* **ASSIGNED TASK**
Line filter on the word "computer": copy each matching line from the entries.

* **RECORDS PROVIDED**

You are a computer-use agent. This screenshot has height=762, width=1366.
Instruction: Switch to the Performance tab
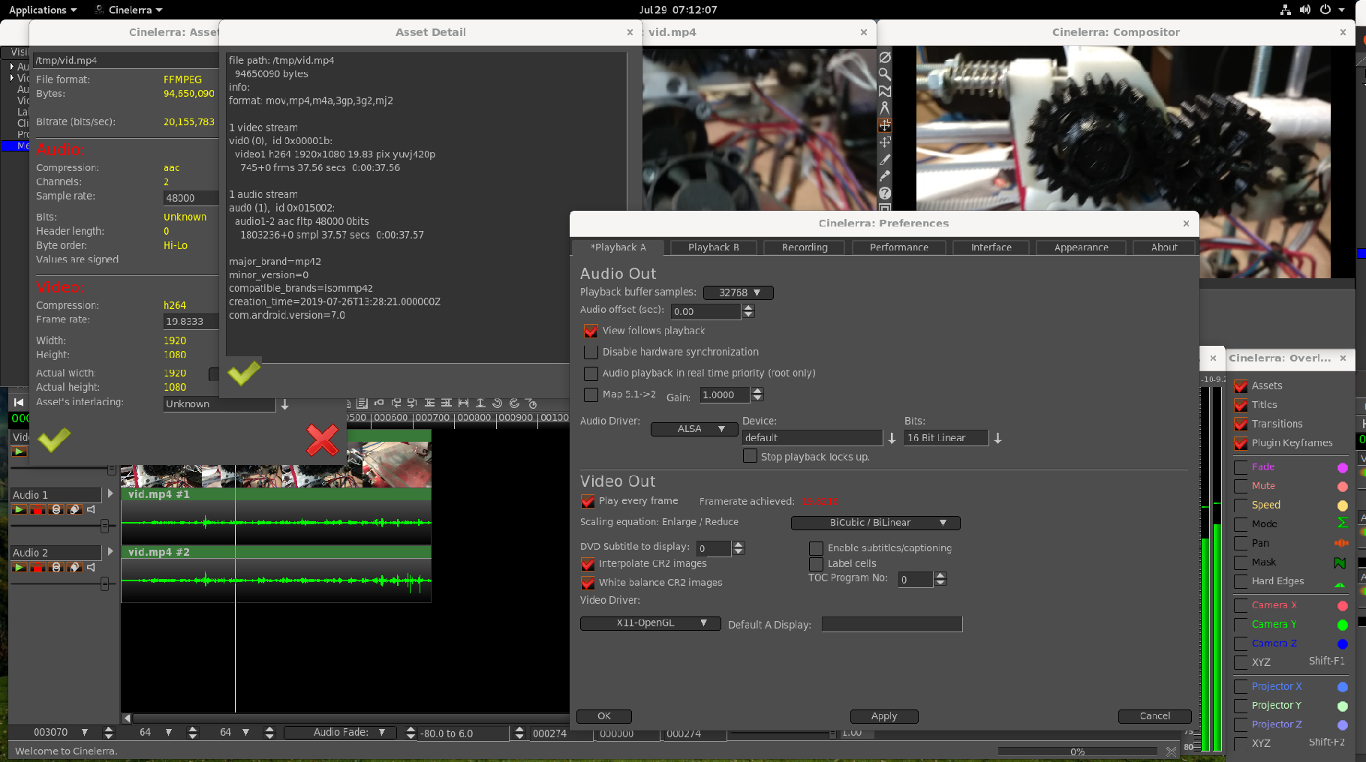tap(898, 248)
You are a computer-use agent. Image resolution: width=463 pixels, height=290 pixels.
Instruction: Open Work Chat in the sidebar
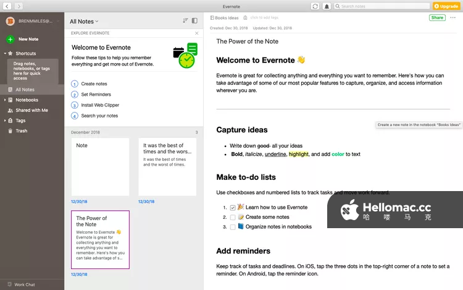[24, 284]
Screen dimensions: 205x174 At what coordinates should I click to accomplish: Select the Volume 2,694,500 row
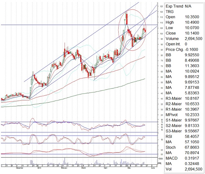click(x=183, y=39)
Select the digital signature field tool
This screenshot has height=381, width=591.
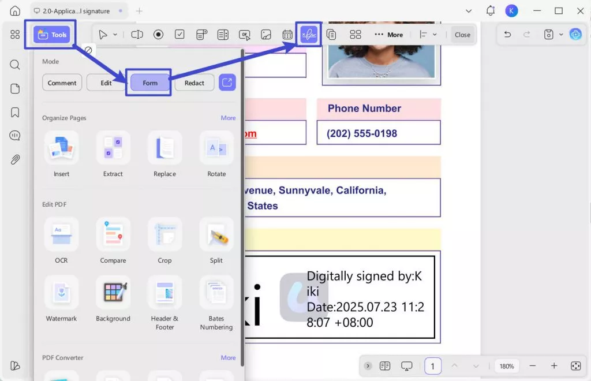tap(309, 35)
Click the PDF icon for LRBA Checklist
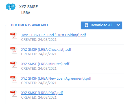Viewport: 129px width, 104px height. [14, 50]
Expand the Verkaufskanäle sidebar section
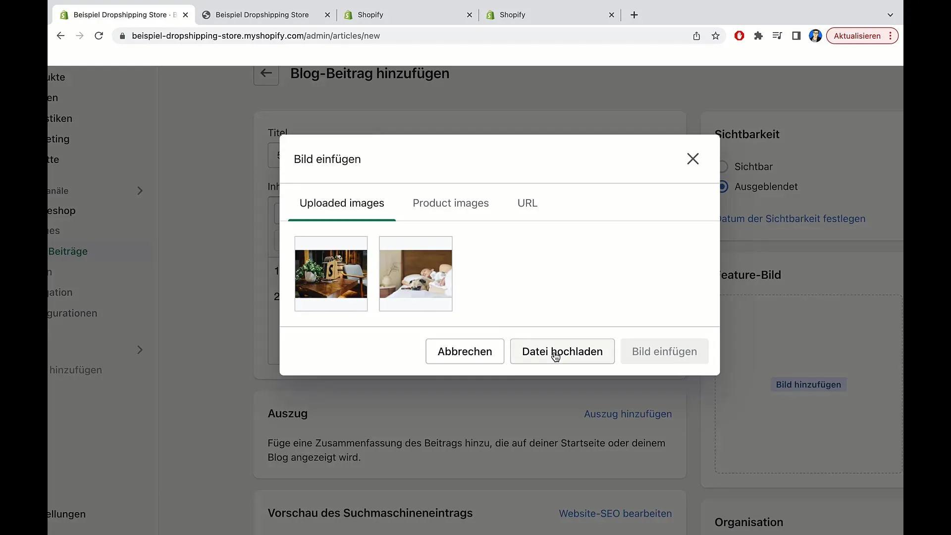 (139, 190)
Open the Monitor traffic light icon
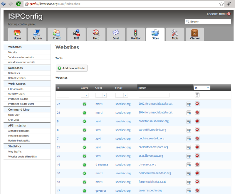The height and width of the screenshot is (194, 235). (x=135, y=33)
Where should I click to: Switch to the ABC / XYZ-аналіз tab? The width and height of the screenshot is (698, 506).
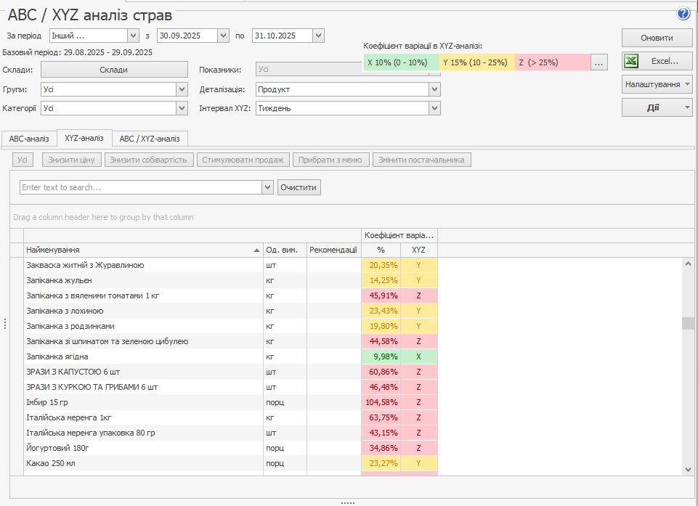(150, 138)
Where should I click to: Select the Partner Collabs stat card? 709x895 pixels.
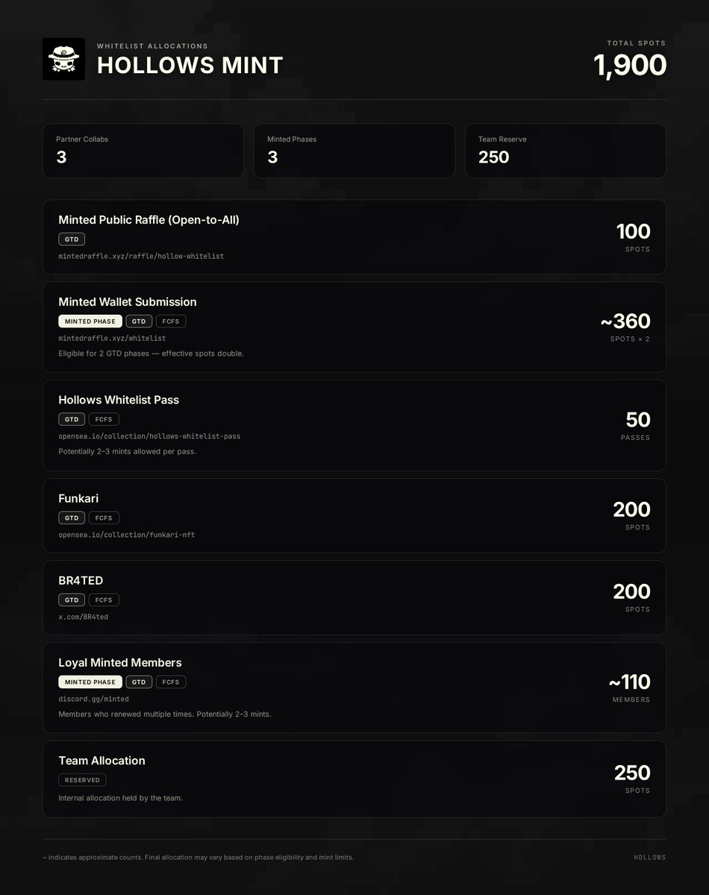(143, 151)
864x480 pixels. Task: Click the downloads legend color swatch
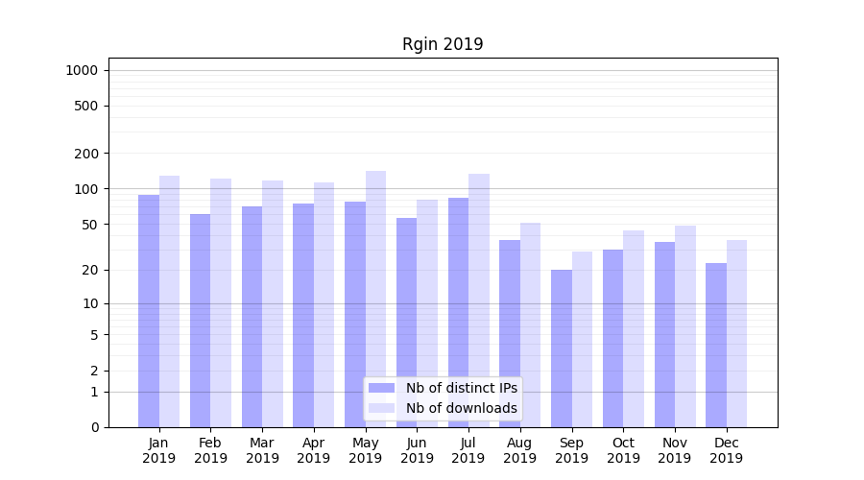coord(381,408)
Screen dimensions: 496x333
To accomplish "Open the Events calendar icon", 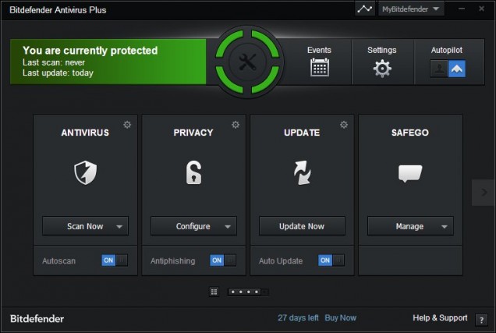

* **RESULT**
You are a computer-use agent. This screenshot has height=762, width=1366.
You are a computer-use agent. Image resolution: width=463 pixels, height=290 pixels.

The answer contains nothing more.